Para pejabat tersebut mendapat pengarahan di Kementerian Luar Negeri di Tokyo tentang rencana pemerintah Jepang membuang sekitar 1 juta ton air di tangki penyimpanan yang semakin penuh di pembangkit nuklir itu.

Pemerintah mengatakan bahwa membuang air yang digunakan sebagai pendingin inti yang meleleh di PLTN itu ke Samudra Pasifik dapat dilakukan "dengan pasti" karena tingkat radiasinya dapat dipantau.

Pemerintah Jepang juga menjelaskan bahwa menguapkan air tersebut dan melepasnya ke atmosfer setelah mengekstrasi hidrogen merupakan opsi lain yang "memungkinkan".

Penampungan air radioaktif semakin penuh mengingat sekitar 170 ton air radioaktif harian digunakan untuk mendinginkan PLTN yang mengalami kebocoran inti nuklir setelah dihantam gempa bumi yang memicu tsunami pada 2011 lalu itu. Operator pembangkit tersebut, Tokyo Electric Power Company Holdings Inc., memperkirakan bahwa penampungan itu akan mencapai kapasitasnya pada musim panas 2022 mendatang.

Setelah mendinginkan inti nuklir yang meleleh, air radioaktif kemudian diolah sebelum disimpan di dalam sejumlah tangki oleh Sistem Pemrosesan Cairan Canggih (Advanced Liquid Processing System).
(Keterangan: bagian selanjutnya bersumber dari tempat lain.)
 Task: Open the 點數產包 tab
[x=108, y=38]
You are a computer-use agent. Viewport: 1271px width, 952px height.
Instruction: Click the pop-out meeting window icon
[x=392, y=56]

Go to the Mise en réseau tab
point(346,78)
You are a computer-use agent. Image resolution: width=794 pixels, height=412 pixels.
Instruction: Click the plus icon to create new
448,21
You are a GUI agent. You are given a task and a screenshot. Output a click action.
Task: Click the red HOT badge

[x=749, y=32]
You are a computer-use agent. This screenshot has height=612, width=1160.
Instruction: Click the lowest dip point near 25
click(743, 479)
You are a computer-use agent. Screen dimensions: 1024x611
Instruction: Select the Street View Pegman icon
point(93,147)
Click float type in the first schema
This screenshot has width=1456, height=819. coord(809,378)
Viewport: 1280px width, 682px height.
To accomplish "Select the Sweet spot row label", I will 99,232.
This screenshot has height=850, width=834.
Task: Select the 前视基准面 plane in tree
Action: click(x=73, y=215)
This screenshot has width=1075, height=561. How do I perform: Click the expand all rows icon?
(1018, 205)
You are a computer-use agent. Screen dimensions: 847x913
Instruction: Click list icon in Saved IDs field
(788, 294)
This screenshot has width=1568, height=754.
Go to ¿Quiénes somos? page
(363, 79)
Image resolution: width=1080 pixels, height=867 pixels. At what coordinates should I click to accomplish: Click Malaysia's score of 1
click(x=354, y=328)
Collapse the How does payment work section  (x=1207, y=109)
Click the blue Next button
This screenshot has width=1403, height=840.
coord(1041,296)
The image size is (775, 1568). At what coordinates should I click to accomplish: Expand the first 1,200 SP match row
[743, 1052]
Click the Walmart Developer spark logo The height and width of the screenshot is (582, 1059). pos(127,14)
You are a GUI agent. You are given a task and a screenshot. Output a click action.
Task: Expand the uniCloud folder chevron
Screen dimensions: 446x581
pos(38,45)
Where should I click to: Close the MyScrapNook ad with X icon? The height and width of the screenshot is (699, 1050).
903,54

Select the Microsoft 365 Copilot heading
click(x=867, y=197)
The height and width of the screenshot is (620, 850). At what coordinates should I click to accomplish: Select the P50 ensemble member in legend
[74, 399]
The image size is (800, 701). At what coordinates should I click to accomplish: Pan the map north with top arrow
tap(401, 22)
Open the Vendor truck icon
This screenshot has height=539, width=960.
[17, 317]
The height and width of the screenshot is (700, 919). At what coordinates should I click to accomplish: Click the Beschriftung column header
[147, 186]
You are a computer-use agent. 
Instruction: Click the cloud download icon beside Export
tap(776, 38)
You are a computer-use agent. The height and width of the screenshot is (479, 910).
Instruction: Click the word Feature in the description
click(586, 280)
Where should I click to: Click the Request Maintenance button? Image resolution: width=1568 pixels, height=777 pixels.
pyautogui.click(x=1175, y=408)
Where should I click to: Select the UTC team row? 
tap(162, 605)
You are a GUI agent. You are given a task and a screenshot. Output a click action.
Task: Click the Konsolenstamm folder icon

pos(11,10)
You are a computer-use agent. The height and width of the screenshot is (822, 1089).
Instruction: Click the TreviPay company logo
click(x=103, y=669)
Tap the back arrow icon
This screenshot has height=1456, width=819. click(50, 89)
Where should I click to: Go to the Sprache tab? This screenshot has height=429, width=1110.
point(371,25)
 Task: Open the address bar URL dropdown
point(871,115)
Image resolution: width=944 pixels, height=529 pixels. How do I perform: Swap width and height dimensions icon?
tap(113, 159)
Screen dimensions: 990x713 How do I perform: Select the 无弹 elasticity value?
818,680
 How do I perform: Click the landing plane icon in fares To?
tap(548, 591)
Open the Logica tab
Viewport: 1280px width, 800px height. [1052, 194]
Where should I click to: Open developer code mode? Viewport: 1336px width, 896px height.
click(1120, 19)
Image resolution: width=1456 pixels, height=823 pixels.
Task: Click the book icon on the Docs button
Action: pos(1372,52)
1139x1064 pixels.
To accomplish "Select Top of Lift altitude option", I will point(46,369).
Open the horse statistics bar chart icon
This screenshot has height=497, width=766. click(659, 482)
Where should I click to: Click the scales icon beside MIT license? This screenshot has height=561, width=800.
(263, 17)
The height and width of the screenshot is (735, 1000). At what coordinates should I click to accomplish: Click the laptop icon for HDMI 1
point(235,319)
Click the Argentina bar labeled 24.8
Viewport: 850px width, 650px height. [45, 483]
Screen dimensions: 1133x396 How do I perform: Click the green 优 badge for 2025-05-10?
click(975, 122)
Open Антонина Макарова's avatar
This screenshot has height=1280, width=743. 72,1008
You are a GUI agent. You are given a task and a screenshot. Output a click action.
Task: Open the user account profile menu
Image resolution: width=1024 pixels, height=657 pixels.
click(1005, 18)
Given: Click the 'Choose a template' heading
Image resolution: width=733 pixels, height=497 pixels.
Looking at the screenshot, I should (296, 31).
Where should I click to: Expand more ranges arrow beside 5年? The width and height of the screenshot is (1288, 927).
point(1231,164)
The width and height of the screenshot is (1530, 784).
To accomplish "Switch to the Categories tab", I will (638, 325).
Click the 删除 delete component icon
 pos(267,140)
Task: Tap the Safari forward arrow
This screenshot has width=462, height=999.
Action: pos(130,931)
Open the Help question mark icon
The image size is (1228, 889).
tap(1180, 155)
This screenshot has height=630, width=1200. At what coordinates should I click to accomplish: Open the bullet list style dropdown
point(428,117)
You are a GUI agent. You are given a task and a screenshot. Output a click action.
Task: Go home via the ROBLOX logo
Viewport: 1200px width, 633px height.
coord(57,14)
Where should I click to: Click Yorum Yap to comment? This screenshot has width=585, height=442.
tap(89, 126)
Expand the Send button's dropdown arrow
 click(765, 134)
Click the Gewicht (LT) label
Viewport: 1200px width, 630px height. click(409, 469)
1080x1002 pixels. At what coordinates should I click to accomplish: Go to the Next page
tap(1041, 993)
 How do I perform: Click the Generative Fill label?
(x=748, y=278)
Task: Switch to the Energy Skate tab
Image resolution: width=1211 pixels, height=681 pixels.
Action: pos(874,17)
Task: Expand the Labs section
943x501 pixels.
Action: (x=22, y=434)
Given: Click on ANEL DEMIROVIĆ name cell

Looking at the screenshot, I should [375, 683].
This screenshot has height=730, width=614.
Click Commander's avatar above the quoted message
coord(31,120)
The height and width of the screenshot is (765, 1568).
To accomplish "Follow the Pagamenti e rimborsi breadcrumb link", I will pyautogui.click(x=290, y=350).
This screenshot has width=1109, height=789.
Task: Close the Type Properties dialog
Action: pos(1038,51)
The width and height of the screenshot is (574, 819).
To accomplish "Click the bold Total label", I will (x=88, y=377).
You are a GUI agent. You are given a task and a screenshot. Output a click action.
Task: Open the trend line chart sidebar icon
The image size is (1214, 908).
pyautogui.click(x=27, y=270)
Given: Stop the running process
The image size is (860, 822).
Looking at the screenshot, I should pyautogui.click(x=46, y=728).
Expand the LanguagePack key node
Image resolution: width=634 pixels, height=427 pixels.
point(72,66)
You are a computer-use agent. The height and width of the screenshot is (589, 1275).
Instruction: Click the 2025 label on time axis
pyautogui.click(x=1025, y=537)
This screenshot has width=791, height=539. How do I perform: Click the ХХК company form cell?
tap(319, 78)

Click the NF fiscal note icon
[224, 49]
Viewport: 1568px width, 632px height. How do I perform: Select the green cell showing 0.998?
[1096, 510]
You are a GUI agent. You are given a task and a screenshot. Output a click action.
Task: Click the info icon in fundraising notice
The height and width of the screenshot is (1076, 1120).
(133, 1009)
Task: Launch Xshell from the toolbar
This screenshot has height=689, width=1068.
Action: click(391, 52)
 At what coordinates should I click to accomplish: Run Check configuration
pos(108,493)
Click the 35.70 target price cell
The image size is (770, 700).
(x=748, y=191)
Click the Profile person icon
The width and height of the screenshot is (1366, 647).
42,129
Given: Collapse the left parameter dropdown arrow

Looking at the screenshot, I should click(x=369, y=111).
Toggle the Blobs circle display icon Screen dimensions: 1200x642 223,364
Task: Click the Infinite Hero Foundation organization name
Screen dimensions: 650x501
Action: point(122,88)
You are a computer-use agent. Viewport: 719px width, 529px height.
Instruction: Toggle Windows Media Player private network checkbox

Namun, proses ini tidak dapat menghilangkan tritium dan beberapa material radioaktif lainnya dari air itu.

Pemerintah Jepang mengatakan bahwa di antara sejumlah opsi lainnya, termasuk menginjeksi air beracun itu ke dalam tanah, melepasnya ke atmosfer usai dijadikan uap terlebih dahulu, atau membentuknya menjadi benda padat kemudian menguburnya jauh di bawah tanah, membuangnya ke Samudra Pasifik atau dijadikan uap lalu melepasnya ke atmosfer tetap menjadi pilihan terbaik.

Kementerian Perindustrian Jepang pada Senin mengatakan di dalam pengarahan itu bahwa sejauh ini, tidak ada pejabat asing yang menolak rencana mereka.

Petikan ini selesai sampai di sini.